Du brauchst eine Masquerading Firewall... Das kann iptables hervorragend, du musst es nur sagen.

Wenn du die SuSEfirewall2 benutzt (jaja... zerhackt mich :-D, aber so dürfte es am einfachsten sein) dann geh im YaST einmal die Einstellungen durch (YaST > Sicherheit und Benutzer > Firewall) und wähle da nach den Porteinstellungen "Daten weiterleiten und Masquerading durchführen." aus.

Gruß thing

PS.: _vi /etc/sysconfig/SuSEfirewall2_ hilft ungemein weil du dort ganz einfach alle Einstellungen verändern kannst (auch die die YaST nicht unterstützt). Danach einfach mit _rcSuSEfirewall2 restart_ die Firewall neu starten (Connections werden dabei nicht abgebrochen).


----------



## alexdoehla (28. Januar 2004)

also als DNS trage ich immer die T-Online DNS-Server ein, denn die sind eigentlich sehr zuverlässig (wahrschenlich das einzige von der Telekom, was ganz gut ).
Die IP ist z.B: 217.5.114.141

MfG

Alex


----------



## BigjoB (30. Januar 2004)

habe das mit der firewall gemacht habe auch versucht einfach mal alles frei zugeben geht immer noch kein internet habe immer noch das selbe ereigniss. bekomme kein internet routing hin

ich glaube ich lasse das jetzt einfach wenn das so kompliziert ist....

... noch viel spaß 

so ein mist

gruß BigjoB


----------



## fluessig (30. Januar 2004)

Du schreibst zwar, dass du den DNS in XP angibst, aber hast du auch den Gateway eingetragen(192.168.0.1)?


----------



## tim&struppi (1. Februar 2004)

Hallo,
hatte mal das gleich Problem. Linux Server mit fedora, beim anderen Rechner hatte ich XP und Linux auf Wechselplatte. Ich kann dir mal meine Einstellungen geben, mit denen klappts ganz gut.

Server Linux Fedora 1
	-eth0 ->	DSL	-> IP 192.168.100.0
	-eth1 ->	Netzwerk-> IP 192.168.100.1

- mit adsl-setup in der Konsole den ppp0 Zugang konfigurieren
  das Setup ausführen und erst mal die Firewall deaktivieren
- Skript rc.firewall-2.4 mit  ./rc.firewall-2.4 starten ( das angehängte Script mußt zu in Kate öffen, dann ohne txt speichern. Leider kann man nicht alle Dateien im Forum einstellen. )
- für eine dauernde Ausführung des Skriptes folgendermaßen vorgehen:
	- Script speichern in /etc/rc.d
	- Script mit chmod oder mc ausführbar machen
	- Datei in /etc/rc.d/rc.local öffnen und eintragen :  exec /etc/rc.d/rc.firewall-2.4


XP Client:

eth0 -> Netzwerk -> IP 192.168.100.2
Gateway		 -> IP 192.168.199.1

DNS 1: 62.27.27.62
DNS 2: 62.27.53.66

( Einstellungen findest du u.a. in der TCP/IP Einstellung )

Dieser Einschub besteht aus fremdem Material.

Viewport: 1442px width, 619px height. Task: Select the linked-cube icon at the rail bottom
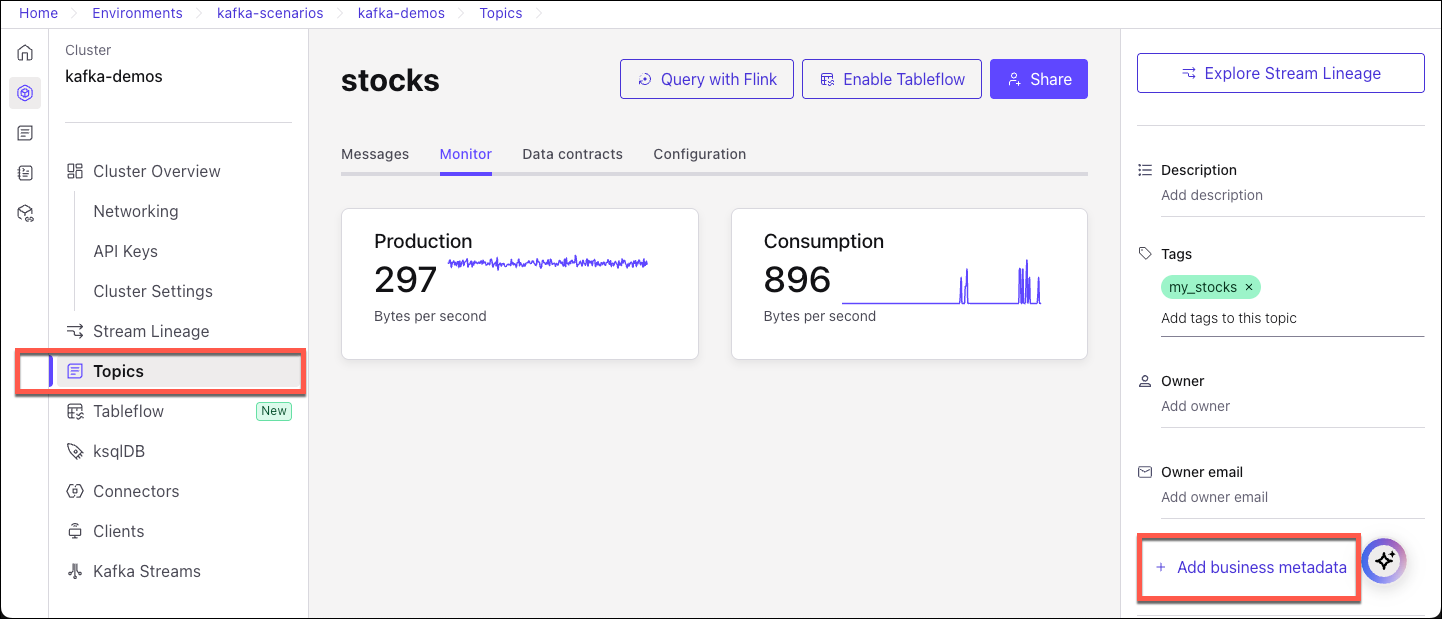(x=25, y=212)
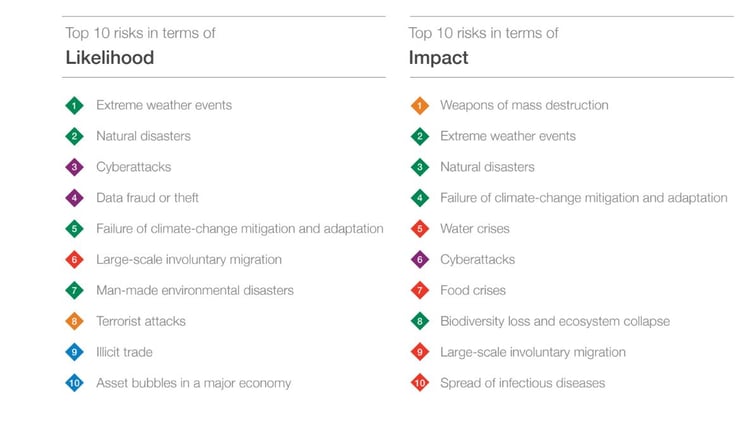
Task: Select Extreme weather events in Likelihood list
Action: pos(164,105)
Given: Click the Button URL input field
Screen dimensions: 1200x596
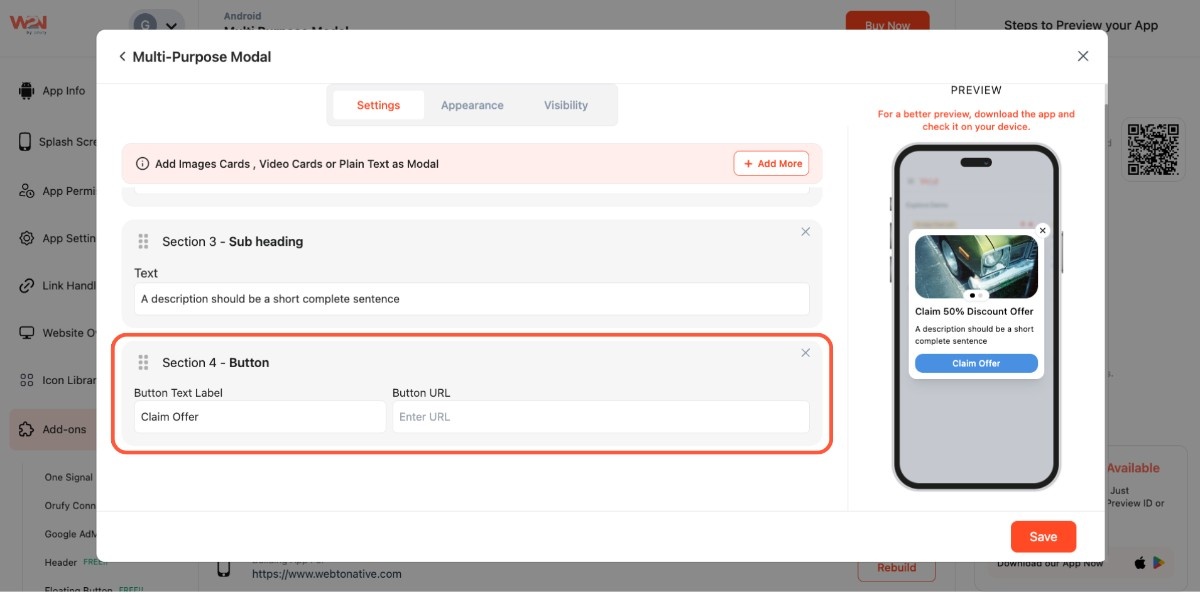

Hoffe, man kann mit meiner Kutzanleitung was anfangen.

Gruß
Michael


----------



## BigjoB (21. Februar 2004)

das werde ich mal versuchen hoffe das wird klappen?


----------



## thing (22. Februar 2004)

Warum einfach wenn's auch kompliziert geht... !

Gruß thing


----------